**Prompt**
Repeat the entire listing exactly as written.

**Supplied entries**
╔══

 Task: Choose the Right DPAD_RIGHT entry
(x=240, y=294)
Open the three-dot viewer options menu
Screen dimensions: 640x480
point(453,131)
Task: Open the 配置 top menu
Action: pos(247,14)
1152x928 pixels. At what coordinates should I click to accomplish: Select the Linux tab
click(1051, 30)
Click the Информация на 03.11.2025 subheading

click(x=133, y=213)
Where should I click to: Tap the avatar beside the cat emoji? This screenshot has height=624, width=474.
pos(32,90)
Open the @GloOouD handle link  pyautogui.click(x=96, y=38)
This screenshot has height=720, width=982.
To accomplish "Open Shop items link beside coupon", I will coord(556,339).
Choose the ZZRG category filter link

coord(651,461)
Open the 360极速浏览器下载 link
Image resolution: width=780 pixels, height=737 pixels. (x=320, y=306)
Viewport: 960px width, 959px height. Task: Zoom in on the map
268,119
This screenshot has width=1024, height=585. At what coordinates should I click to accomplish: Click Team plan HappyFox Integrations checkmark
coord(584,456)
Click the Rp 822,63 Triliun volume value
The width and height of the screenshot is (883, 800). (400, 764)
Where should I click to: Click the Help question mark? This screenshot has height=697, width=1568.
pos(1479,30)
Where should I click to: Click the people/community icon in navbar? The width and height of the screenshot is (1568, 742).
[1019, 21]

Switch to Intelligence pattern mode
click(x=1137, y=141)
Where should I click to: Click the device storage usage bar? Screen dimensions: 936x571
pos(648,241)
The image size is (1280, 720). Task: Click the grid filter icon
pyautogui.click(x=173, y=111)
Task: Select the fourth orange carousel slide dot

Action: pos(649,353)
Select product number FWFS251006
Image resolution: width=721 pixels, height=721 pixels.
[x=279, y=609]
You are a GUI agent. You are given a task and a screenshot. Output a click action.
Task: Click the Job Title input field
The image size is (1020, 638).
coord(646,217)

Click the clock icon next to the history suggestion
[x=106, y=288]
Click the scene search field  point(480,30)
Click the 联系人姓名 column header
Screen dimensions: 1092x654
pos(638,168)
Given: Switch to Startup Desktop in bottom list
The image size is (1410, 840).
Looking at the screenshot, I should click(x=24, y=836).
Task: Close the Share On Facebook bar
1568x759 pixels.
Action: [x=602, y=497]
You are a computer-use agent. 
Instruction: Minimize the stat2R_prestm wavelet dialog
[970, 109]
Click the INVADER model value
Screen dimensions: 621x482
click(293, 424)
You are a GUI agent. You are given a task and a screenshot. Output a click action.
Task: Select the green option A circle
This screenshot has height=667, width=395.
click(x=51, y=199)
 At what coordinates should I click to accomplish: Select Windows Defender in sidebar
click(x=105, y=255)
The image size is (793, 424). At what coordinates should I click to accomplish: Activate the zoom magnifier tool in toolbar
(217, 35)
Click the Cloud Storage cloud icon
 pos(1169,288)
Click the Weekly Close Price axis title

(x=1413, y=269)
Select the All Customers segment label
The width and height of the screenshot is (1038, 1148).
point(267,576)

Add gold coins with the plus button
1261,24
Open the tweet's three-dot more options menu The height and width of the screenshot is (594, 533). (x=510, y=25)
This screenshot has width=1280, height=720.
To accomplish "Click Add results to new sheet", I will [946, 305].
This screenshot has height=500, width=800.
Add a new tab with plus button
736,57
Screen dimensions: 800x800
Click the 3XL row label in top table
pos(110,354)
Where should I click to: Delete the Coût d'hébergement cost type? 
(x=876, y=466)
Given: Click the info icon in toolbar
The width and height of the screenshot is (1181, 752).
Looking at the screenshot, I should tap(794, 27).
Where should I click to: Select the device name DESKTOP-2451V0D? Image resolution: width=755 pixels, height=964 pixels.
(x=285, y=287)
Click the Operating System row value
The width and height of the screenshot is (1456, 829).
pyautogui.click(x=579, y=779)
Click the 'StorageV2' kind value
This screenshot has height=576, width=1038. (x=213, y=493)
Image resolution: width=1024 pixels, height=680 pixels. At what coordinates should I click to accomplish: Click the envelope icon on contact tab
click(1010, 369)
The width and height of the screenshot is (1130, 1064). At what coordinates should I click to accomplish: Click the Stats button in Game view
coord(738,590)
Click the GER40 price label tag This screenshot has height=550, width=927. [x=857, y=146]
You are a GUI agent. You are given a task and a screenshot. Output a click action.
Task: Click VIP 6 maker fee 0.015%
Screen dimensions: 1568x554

╚══

**Written answer**
 Task: Choose the Right DPAD_RIGHT entry
(x=240, y=294)
Open the three-dot viewer options menu
Screen dimensions: 640x480
point(453,131)
Task: Open the 配置 top menu
Action: pos(247,14)
1152x928 pixels. At what coordinates should I click to accomplish: Select the Linux tab
click(1051, 30)
Click the Информация на 03.11.2025 subheading

click(x=133, y=213)
Where should I click to: Tap the avatar beside the cat emoji? This screenshot has height=624, width=474.
pos(32,90)
Open the @GloOouD handle link  pyautogui.click(x=96, y=38)
This screenshot has height=720, width=982.
To accomplish "Open Shop items link beside coupon", I will coord(556,339).
Choose the ZZRG category filter link

coord(651,461)
Open the 360极速浏览器下载 link
Image resolution: width=780 pixels, height=737 pixels. (x=320, y=306)
Viewport: 960px width, 959px height. Task: Zoom in on the map
268,119
This screenshot has width=1024, height=585. At what coordinates should I click to accomplish: Click Team plan HappyFox Integrations checkmark
coord(584,456)
Click the Rp 822,63 Triliun volume value
The width and height of the screenshot is (883, 800). (400, 764)
Where should I click to: Click the Help question mark? This screenshot has height=697, width=1568.
pos(1479,30)
Where should I click to: Click the people/community icon in navbar? The width and height of the screenshot is (1568, 742).
[1019, 21]

Switch to Intelligence pattern mode
click(x=1137, y=141)
Where should I click to: Click the device storage usage bar? Screen dimensions: 936x571
pos(648,241)
The image size is (1280, 720). Task: Click the grid filter icon
pyautogui.click(x=173, y=111)
Task: Select the fourth orange carousel slide dot

Action: pos(649,353)
Select product number FWFS251006
Image resolution: width=721 pixels, height=721 pixels.
[x=279, y=609]
You are a GUI agent. You are given a task and a screenshot. Output a click action.
Task: Click the Job Title input field
The image size is (1020, 638).
coord(646,217)

Click the clock icon next to the history suggestion
[x=106, y=288]
Click the scene search field  point(480,30)
Click the 联系人姓名 column header
Screen dimensions: 1092x654
pos(638,168)
Given: Switch to Startup Desktop in bottom list
The image size is (1410, 840).
Looking at the screenshot, I should click(x=24, y=836).
Task: Close the Share On Facebook bar
1568x759 pixels.
Action: [x=602, y=497]
You are a computer-use agent. 
Instruction: Minimize the stat2R_prestm wavelet dialog
[970, 109]
Click the INVADER model value
Screen dimensions: 621x482
click(293, 424)
You are a GUI agent. You are given a task and a screenshot. Output a click action.
Task: Select the green option A circle
This screenshot has height=667, width=395.
click(x=51, y=199)
 At what coordinates should I click to accomplish: Select Windows Defender in sidebar
click(x=105, y=255)
The image size is (793, 424). At what coordinates should I click to accomplish: Activate the zoom magnifier tool in toolbar
(217, 35)
Click the Cloud Storage cloud icon
 pos(1169,288)
Click the Weekly Close Price axis title

(x=1413, y=269)
Select the All Customers segment label
The width and height of the screenshot is (1038, 1148).
point(267,576)

Add gold coins with the plus button
1261,24
Open the tweet's three-dot more options menu The height and width of the screenshot is (594, 533). (x=510, y=25)
This screenshot has width=1280, height=720.
To accomplish "Click Add results to new sheet", I will [946, 305].
This screenshot has height=500, width=800.
Add a new tab with plus button
736,57
Screen dimensions: 800x800
Click the 3XL row label in top table
pos(110,354)
Where should I click to: Delete the Coût d'hébergement cost type? 
(x=876, y=466)
Given: Click the info icon in toolbar
The width and height of the screenshot is (1181, 752).
Looking at the screenshot, I should tap(794, 27).
Where should I click to: Select the device name DESKTOP-2451V0D? Image resolution: width=755 pixels, height=964 pixels.
(x=285, y=287)
Click the Operating System row value
The width and height of the screenshot is (1456, 829).
pyautogui.click(x=579, y=779)
Click the 'StorageV2' kind value
This screenshot has height=576, width=1038. (x=213, y=493)
Image resolution: width=1024 pixels, height=680 pixels. At what coordinates should I click to accomplish: Click the envelope icon on contact tab
click(1010, 369)
The width and height of the screenshot is (1130, 1064). At what coordinates should I click to accomplish: Click the Stats button in Game view
coord(738,590)
Click the GER40 price label tag This screenshot has height=550, width=927. [x=857, y=146]
You are a GUI agent. You are given a task and a screenshot. Output a click action.
Task: Click VIP 6 maker fee 0.015%
Screen dimensions: 1568x554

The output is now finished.